Ho Municipal Hospital opens herbal clinic
Management of the Ho Municipal Hospital on Tuesday formally started herbal medicine services at the facility with a promise to “expand frontiers of herbal medicine to alleviate the ails of mankind”.
Dr Kofi Gafatsi Normanyo, Medical Superintendent who spoke at a forum on herbal medicine services held at the premises of the hospital, expressed hope that the clinic “would fill the gaps which orthodox medicine ha no clues to yet”.
He said the new service gave him inkling into the situation of the fusion of orthodox and herbal or alternative medical practice in the future.
Dr Normanyo said while between 70 to 80 percent of the world’s population depended on herbal and alternative remedies that area remained largely untapped.
“It (herbal medicine) is cheaper and its primary resources are locally placed and therefore within easy reach,” he said.
Dr Normanyo said the World Health Organization (WHO) was at the forefront of the battle to give scientific meaning to herbal and alternative remedies while the African Union and its scientific organs had also risen to the task.
He said in Ghana, the Traditional and Alternative Medicine Division (TAMD) had made “fantastic strides” in the area.
Mr Peter Arhin, Director of TAMD, said herbal medicine was largely affordable and that every effort was being made to apply technology to the area to make herbal products safe and potent and practice regulated.

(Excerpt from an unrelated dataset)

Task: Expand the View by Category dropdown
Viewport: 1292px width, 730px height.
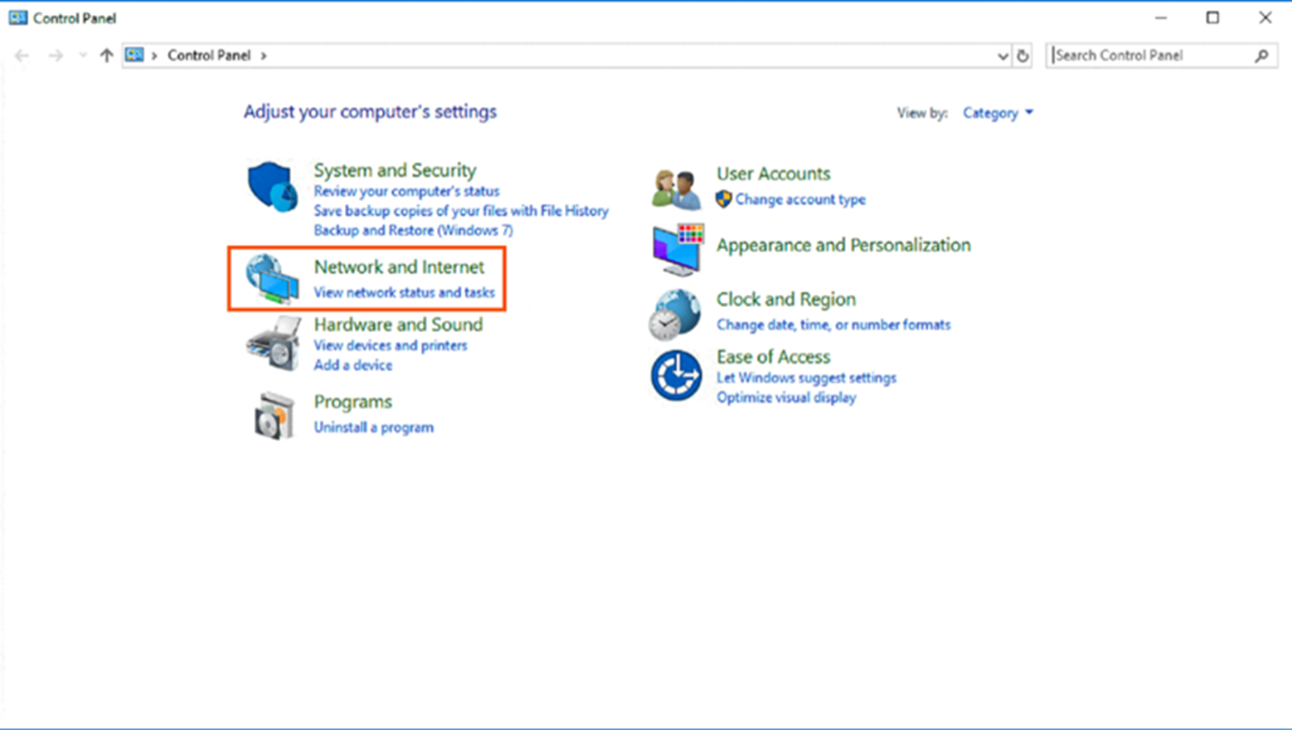Action: pos(997,113)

Miss Ernestine Amponsem and Deladem Aloka, the two Medical Herbalists in charge of the clinic, took the forum through various aspects of herbal medicine.
She said 13 of the projected 18 pilot public herbal clinics are operational
And that the good thing about herbal medicine was that it had an attachment to the belief system of the people.
Miss Amponsem said the area had a huge potential for the nation’s economic growth including job creation.
Miss Aloka said among 20 ailments treated at the clinic were malaria, stomach ulcers, asthma and dermatitis, adding that 84 herbal preparations had been approved for dispensing at the clinics.
Miss Kafui Sokpe, Medical Herbalist at the Volta Regional Hospital, said there was the need to extend coverage of health insurance to clients of the clinic to improve attendance.